Why did we declare our preference for ISO 646-1983? We were told that the software used by contractors for optical character recognition, rekeying, and/or markup are generally oriented to this standard, as is the typical type SGML display software. It would be cumbersome to require contractors or software producers to use the ALA character set.
The disjunct between the SGML and ALA character sets, however, means that post-processing may be needed before a bibliographic record for an item and the searchable text for that item can be displayed on single computer monitor or output to a printer. During the American Memory pilot, we reprocessed data when collections were loaded into our CD-ROM retrieval systems.

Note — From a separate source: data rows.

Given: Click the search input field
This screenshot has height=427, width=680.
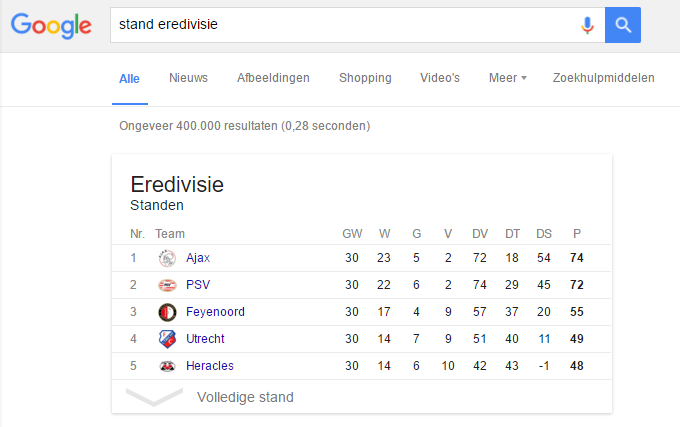Looking at the screenshot, I should [x=340, y=25].
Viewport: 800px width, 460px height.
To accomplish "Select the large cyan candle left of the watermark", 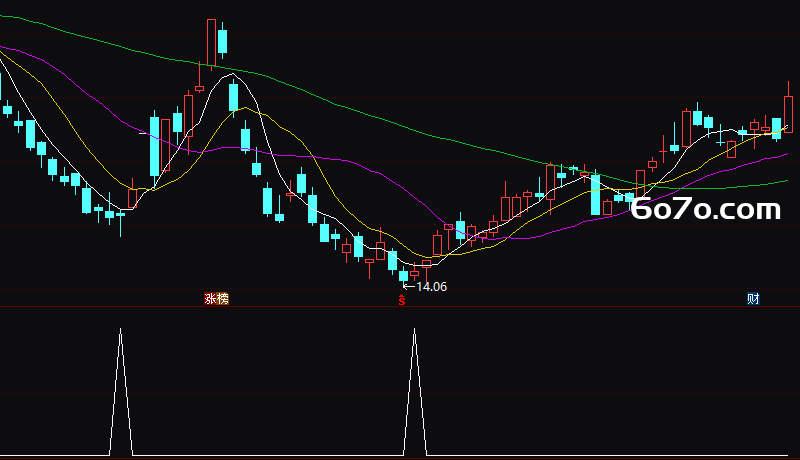I will point(595,195).
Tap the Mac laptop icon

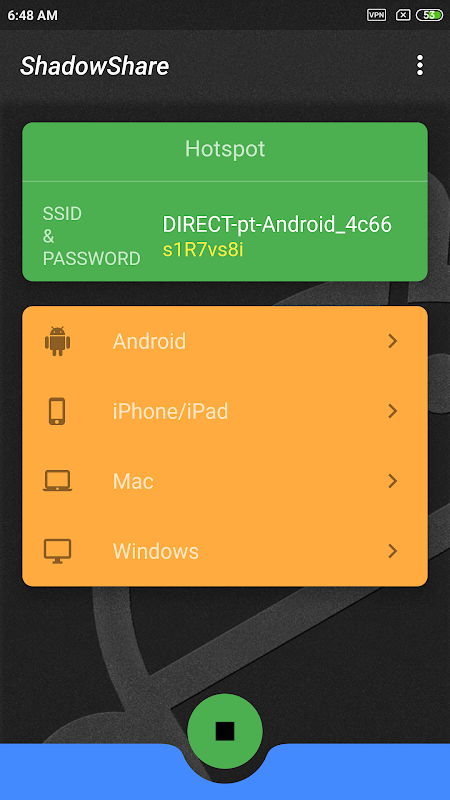[57, 481]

Our pilot- period efforts also revealed character-set conflict when we extracted the 245 title field from a bibliographic record for use in the TEI header (see figure 6 above). If the title in the MARC record included a diacritic, we would have to convert it to the entity reference before placing the extracted title expression into the header.
The alternative to post-processing would be to develop end-user tools capable of correctly displaying and printing two or more character sets. But it is fair to say this option would be just as challenging as post-processing.
I regret ending my report on what may seem to be a blue note. In fact, it has been extremely interesting to participate in the development of digital collections for the Library of Congress and the rocks in our road have been no more numerous than one would expect. My Library of Congress colleagues and I look forward to continuing the effort! Thank you.